## ENTRIES SHOWN
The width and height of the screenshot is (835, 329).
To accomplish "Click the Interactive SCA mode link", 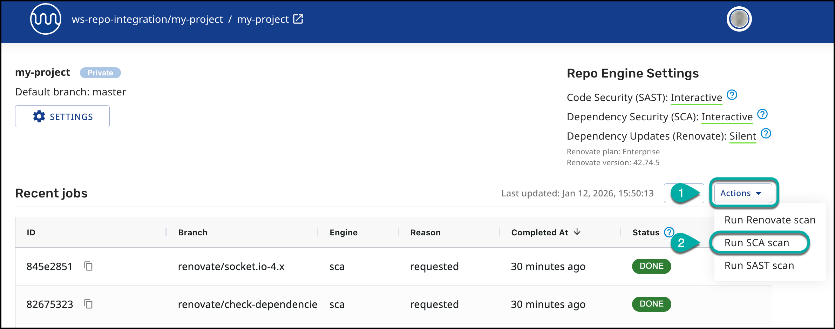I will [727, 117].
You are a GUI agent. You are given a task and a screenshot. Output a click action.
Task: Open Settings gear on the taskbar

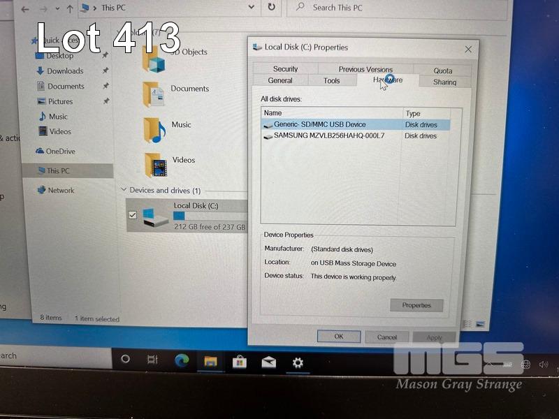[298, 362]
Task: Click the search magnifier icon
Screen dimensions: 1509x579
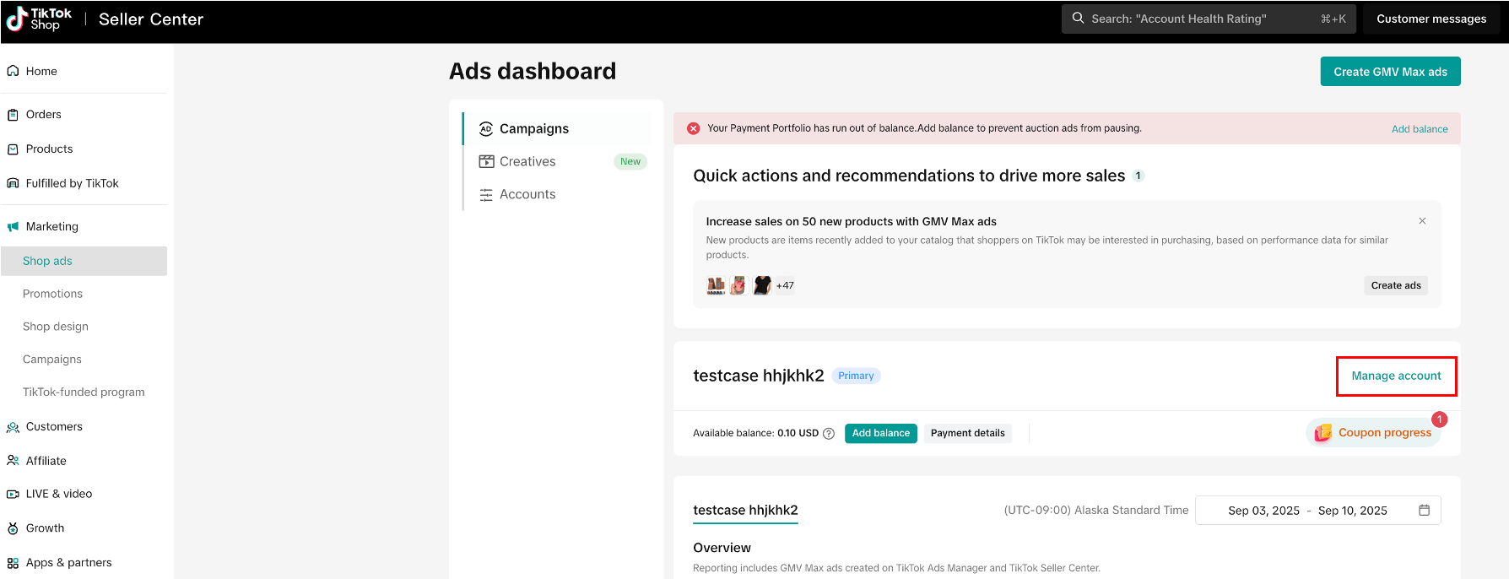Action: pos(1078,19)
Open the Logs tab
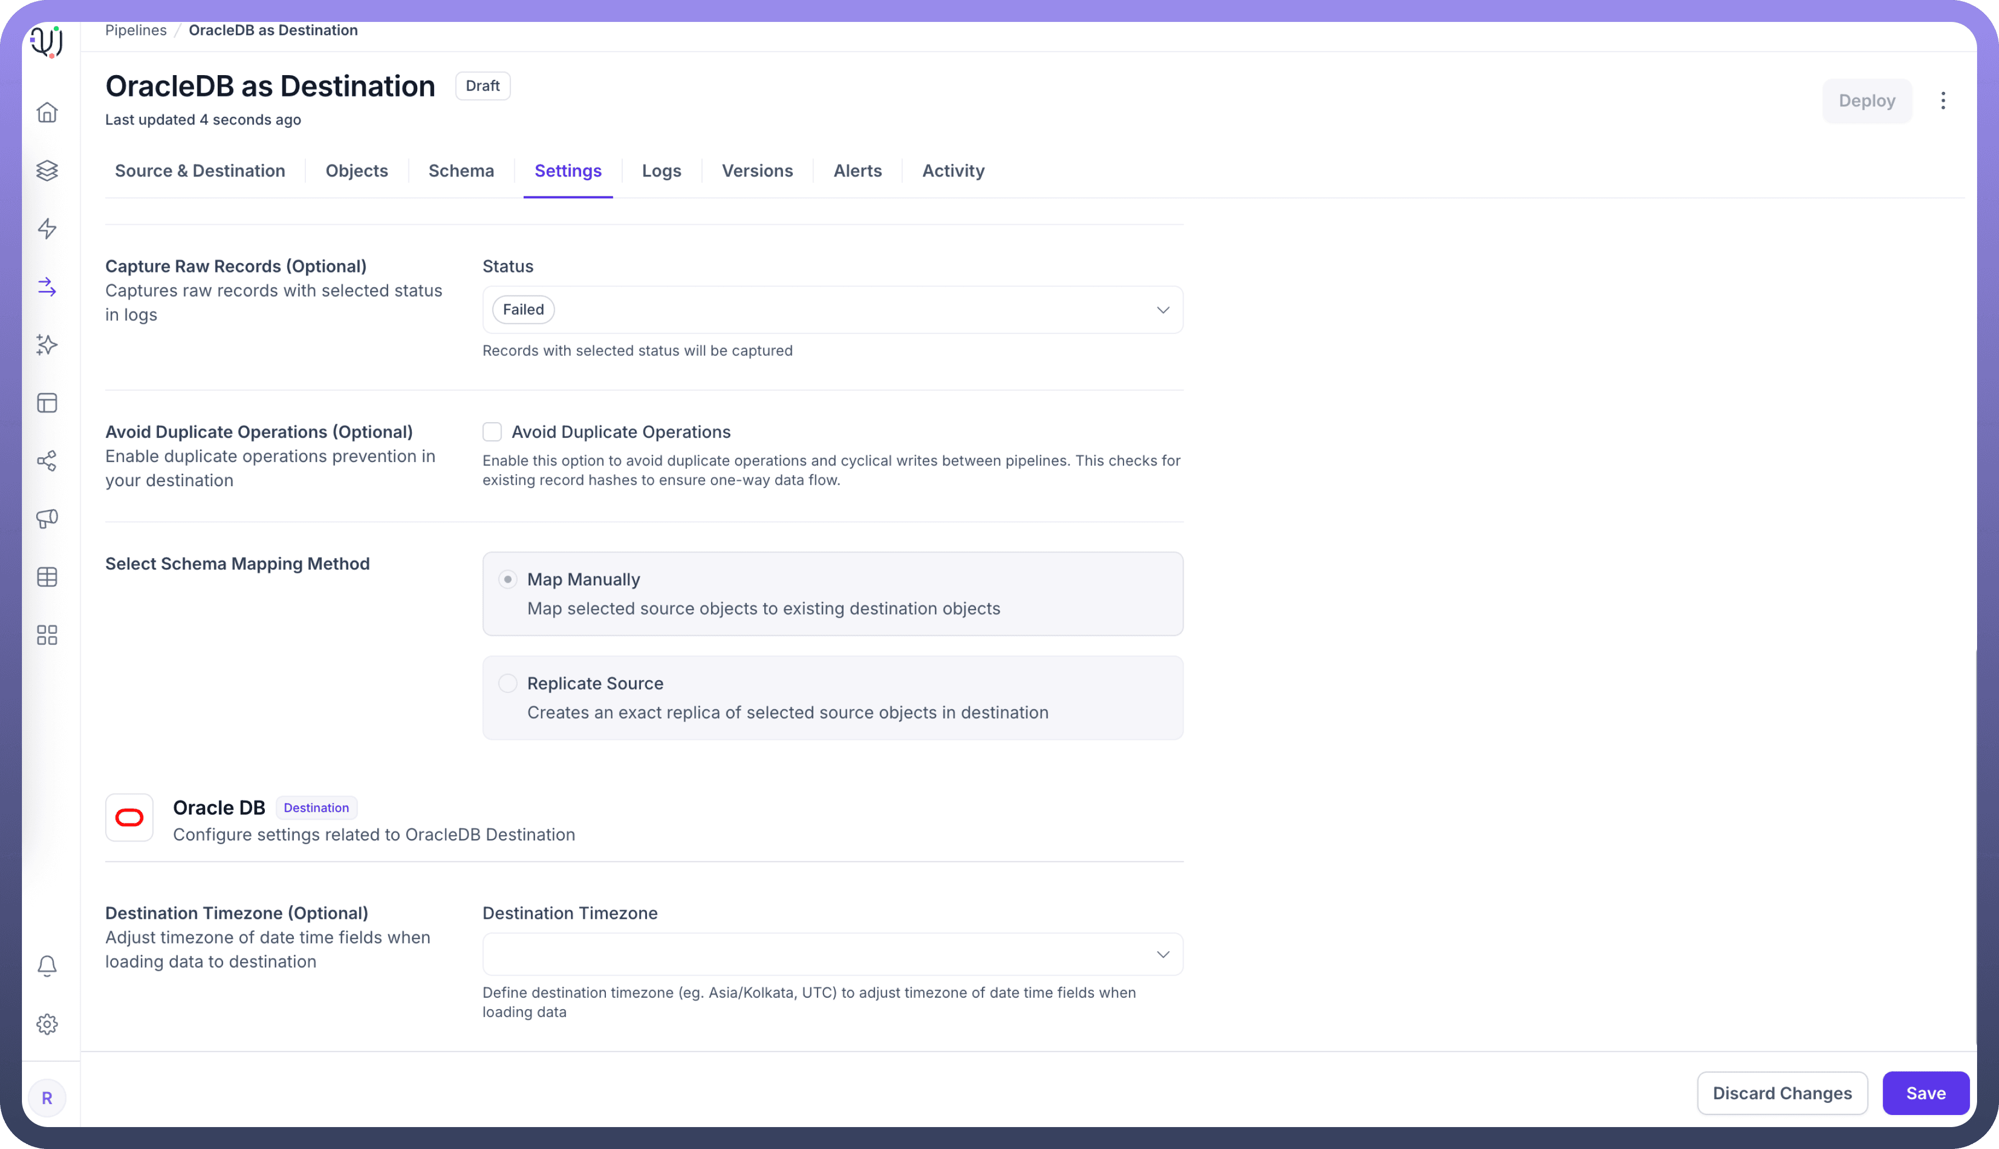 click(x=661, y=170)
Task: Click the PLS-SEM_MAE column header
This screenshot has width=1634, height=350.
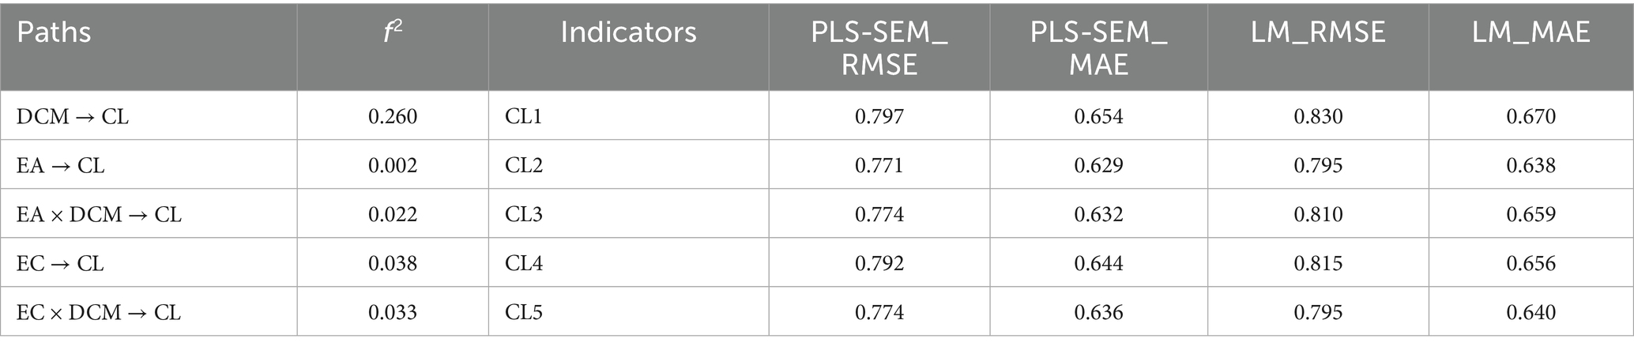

## WORK TO BE COMPLETED
Rewrite the items starting at the line containing "You are a GUI" and ending at the last item, with every "screenshot" replaced by "screen capture" and everything else unchanged. Leave the pictures out of your answer.

## ANSWER IN FULL
You are a GUI agent. You are given a task and a screen capture. Output a click action.
Task: Open Settings gear on the taskbar

[298, 362]
Task: Click the search magnifier icon
Screen dimensions: 1509x579
Action: pos(1078,19)
Open the Logs tab
 click(x=661, y=170)
Task: Click the PLS-SEM_MAE column header
This screen capture has width=1634, height=350.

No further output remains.